I’m on semester break right now. I started studying in October 2016. It is March now and April 3rd the second semester starts. But what did I learn in the first semester other then some design basics?

Being able to draw is good, but not necessary.

In the first lessons we were told that our focus will not be on drawing. But the first lessons themselves were. We had, I think, two days where we were drawing 9am to 4:30pm that were not an actual drawing class (we had that later in the semester). There we learned a different approach to drawing like a designer and not like an artist. At least it was new for me and I loved it. Thanks to that, the first pages of my big sketchbook look great.

Always have a sketchbook with you.

Unlike high school, teachers and professors in art school love it when you draw or doodle in class! They even wonder why there is no one there with an open sketchbook and pen in hand. So, no matter what class you’re in: take your sketchbook and doodle! Comes in handy, when the class is about scientific working and is extremely boring. I went out of this class with some pretty good drawings. 😃
And the same is to be said about a flash drive! Always have something with you to save your work on!

I am not the most creative unique snowflake out there.

I learned that the hard way. I know I have never been the only and most creative person but I was still good enough to be some kind of special.

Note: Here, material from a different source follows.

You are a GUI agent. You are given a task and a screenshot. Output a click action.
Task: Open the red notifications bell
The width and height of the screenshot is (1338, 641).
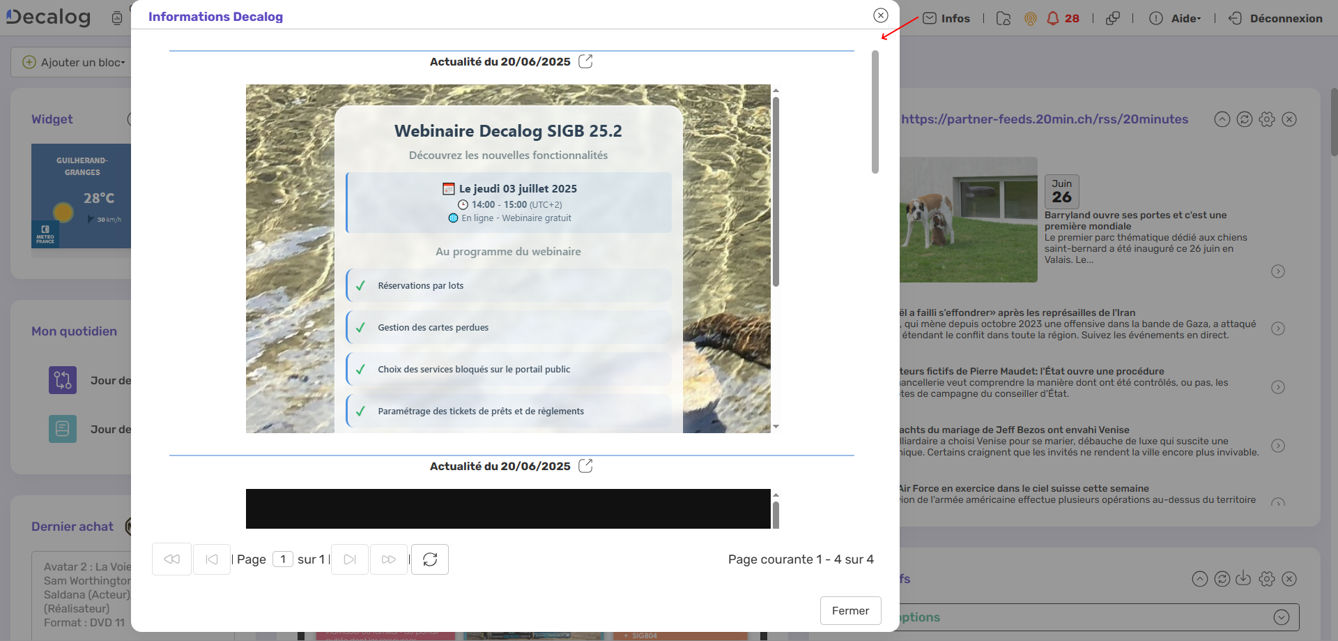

I had people telling me, that they would love to be able to draw like me and was asked to draw something for others. But in design or art school everyone has a somewhat creative background and some even already have a style that you envy. Which left me with some kind of drawing anxiety. I just realized that some people are so much more talented and have better ideas than me and it drives me crazy. I want to be the one, where everyone says: “Oh, that is such a great idea! It looks amazing!“. I don’t want to be the one to envy others. Something I will have to work on next semester.

My school accepts students easily.

While getting to know the other students in my class, I realized that some of them got in without even showing a portfolio. I prepared a big and thought through portfolio which took a lot of time and hard work, while that one guy just sent them some photos he took.  And I thought: Why did I put so much effort in this? Why did I even worry about not getting in, when they seem to accept everyone who is willing to pay? It made me question my school choice right at the beginning but I’m still there, because now I would still be afraid that other schools wouldn’t accept me.

We do not get taught how to use the design programs properly and probably never will.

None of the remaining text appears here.